If you are not already doing so, consider working with a physician who specializes in liver disease to monitor your condition. He or she can help you review the treatment possibilities that are right for your situation, as well as assess your liver disease over time to watch for any disease progression or other complications.
Alina Allen, M.D., Gastroenterology and Hepatology, Mayo Clinic, Rochester, Minn.
EXPECTANT MOM LOATH TO HAVE EPISIOTOMY
I am 32 weeks pregnant with my first baby. My doctor mentioned that an episiotomy is sometimes needed, but I really don't want one. Why would it be necessary?
Episiotomies used to be a routine part of labor and delivery, but that's no longer the case at most medical centers. There are some situations, though, where an episiotomy is used to help speed up delivery and ensure the baby's health. If you feel strongly that you don't want an episiotomy, let your doctor know. Having a conversation about it now will make it easier to arrive at a decision if a situation comes up during your labor that would call for an episiotomy.
An episiotomy is an incision made in the perineum, the tissue between the vaginal opening and the anus, during childbirth. In the past, almost all women who delivered a baby vaginally had an episiotomy. They were done in an effort to prevent more extensive vaginal tears during delivery. Research now shows, however, that in uncomplicated deliveries routine episiotomy actually may increase the risk of an extensive tear.
An episiotomy may be necessary if the baby appears to be in distress. For example, if the fetal heart rate is dropping and delivery is not imminent, then an episiotomy can be used to accelerate the birth. If forceps or vacuum extraction is required, then an episiotomy is sometimes necessary to prevent serious tears. It may also be considered if a baby is large or in an abnormal position.

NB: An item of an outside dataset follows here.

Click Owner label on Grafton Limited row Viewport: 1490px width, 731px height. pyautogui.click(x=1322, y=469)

Some women opt to have an episiotomy when labor is long, and they are exhausted from pushing, because the incision can shorten the time to delivery.

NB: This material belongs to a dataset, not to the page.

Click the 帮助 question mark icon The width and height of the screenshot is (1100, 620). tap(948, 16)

In an effort to lower the risk of complications, the technique many doctors now use for an episiotomy is different than it used to be. Traditionally, a midline or median incision was used. This type of incision extends from the vaginal opening straight down toward the anus. An alternative approach that is becoming more common is a right mediolateral incision, or RML. It's done at an angle away from the vaginal opening.
An RML usually is preferable because it reduces the possibility that an extended tear during delivery will affect the anal area. That kind of tear is called a third- or fourth-degree laceration. It can lead to fecal incontinence and other related problems.
Before you decide whether or not you want an episiotomy, talk to your doctor. Ask in what situations he or she usually does them, as well as what the risks and benefits of declining an episiotomy would be. If a doctor knows you have a strong preference against an episiotomy, he or she may be able to take steps to help reduce your need for one. Understand that if you decline an episiotomy, in some cases, such as when the health of the baby is at risk, the alternative may be a C-section.
Keep in mind, too, that you don't have to make a firm decision about this right now. It's perfectly reasonable to express your desire not to have an episiotomy. Then if a situation comes up during delivery that may call for one, you and your doctor can talk about it and decide what's best, given those circumstances.
Vanessa Torbenson, M.D., Obstetrics and Gynecology, Mayo Clinic, Rochester, Minn.